Le Figaro indique par ailleurs que « les choses devraient aussi bouger » en ce qui concerne la fiscalité des entreprises, puisque une cinquantaine d’États et de territoires ont également accepté l’échange automatique d’informations comptables et fiscales sur les grands groupes. Toutefois, précise-t-il, ce système n’entrera en vigueur qu’en 2018.

LE CANADA A PERDU « DES MILLIARDS » EN SUISSE

Bien que le plus important lanceur d’alerte américain en matière de fraude fiscale ait prévenu dès 2008 le Canada que la banque suisse UBS exerçait sur son territoire des activités offshore illégales, l’Agence du revenu « est toujours incapable de récupérer des milliards cachés par de riches Canadiens dans les paradis fiscaux », rapporte Le Journal de Montréal.

« C’est incroyable que le Canada n’ait pas poussé plus loin son enquête. UBS y était plus active qu’aux États-Unis dans les années 2000. Or, ni Revenu Québec ni Revenu Canada n’ont jamais cherché à me rencontrer », a déclaré au JdeM Brad Birkenfeld.

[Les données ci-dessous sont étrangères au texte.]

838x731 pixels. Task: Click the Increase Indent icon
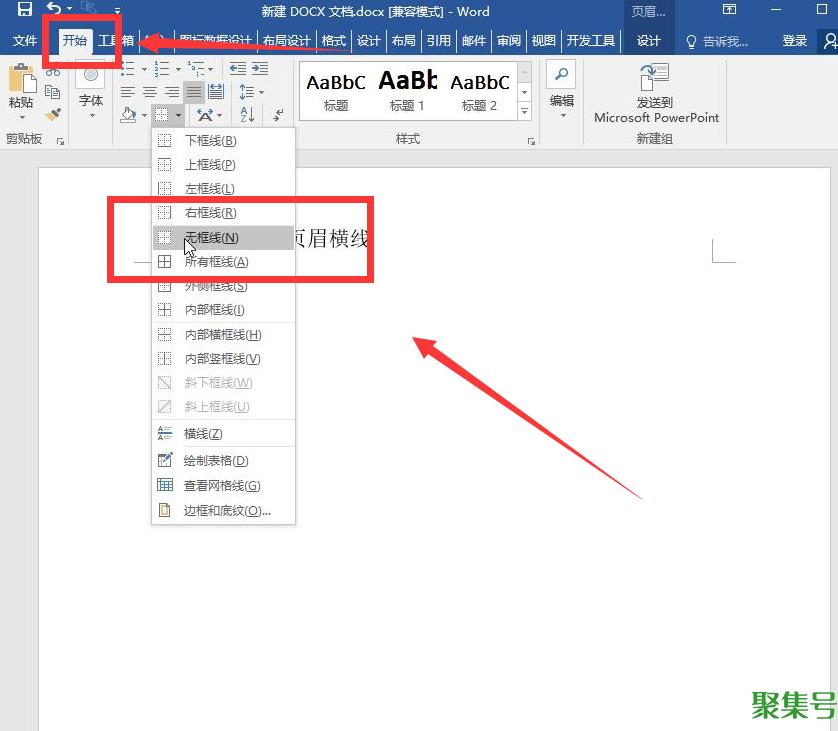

Cet ex-employé de la banque UBS en Suisse a « permis au fisc [américain] de récupérer cinq milliards de dollars et de faire condamner plusieurs riches Américains à des peines de prison », précise le quotidien.

« SÉRIEUSES ENTORSES AUX LOIS FISCALES »

Dans un fax envoyé au fisc canadien en juillet 2008, reproduit par le Journal, le lanceur d’alerte avait notamment averti un haut fonctionnaire de Revenu Canada que la banque helvétique poursuivait des activités illégales au pays : « Cette lettre est pour vous mettre au fait, vous et le gouvernement canadien, de sérieuses entorses aux lois fiscales et sur les valeurs mobilières par une grande institution financière et une variété de banquiers privés employés par la même institution, qui sont basés à Zurich et à Genève », écrivait-il alors.

Dans sa lettre, Brad Birkenfeld ajoutait que ces banquiers privés se rendaient souvent au Canada, spécialement « à Toronto, Montréal, Québec et Vancouver ». Selon le JdeM, UBS aurait ainsi permis à de riches Canadiens de « placer près de sept milliards de dollars dans un programme d’investissement offshore secret. »

PRÊT À VENIR TÉMOIGNER

L’ex-employé de la banque suisse se dit par ailleurs prêt à venir témoigner au Canada pour aider les fisc fédéral et québécois « à débusquer des évadés fiscaux », écrit le Journal. Et il soutient que les activités illégales alléguées d’UBS étaient beaucoup plus importantes, proportionnellement, au Canada qu’aux États-Unis. « Il y avait quatre fois plus d’argent sous gestion venant des États-Unis [dans le programme offshore], mais la population américaine est 10 fois plus importante », affirme-t-il.

Enfin, le JdeM indique que Brad Birkenfeld « dit être presque sûr que des personnalités politiques se trouvent parmi les clients canadiens d’UBS », comme il y en avait aux États-Unis.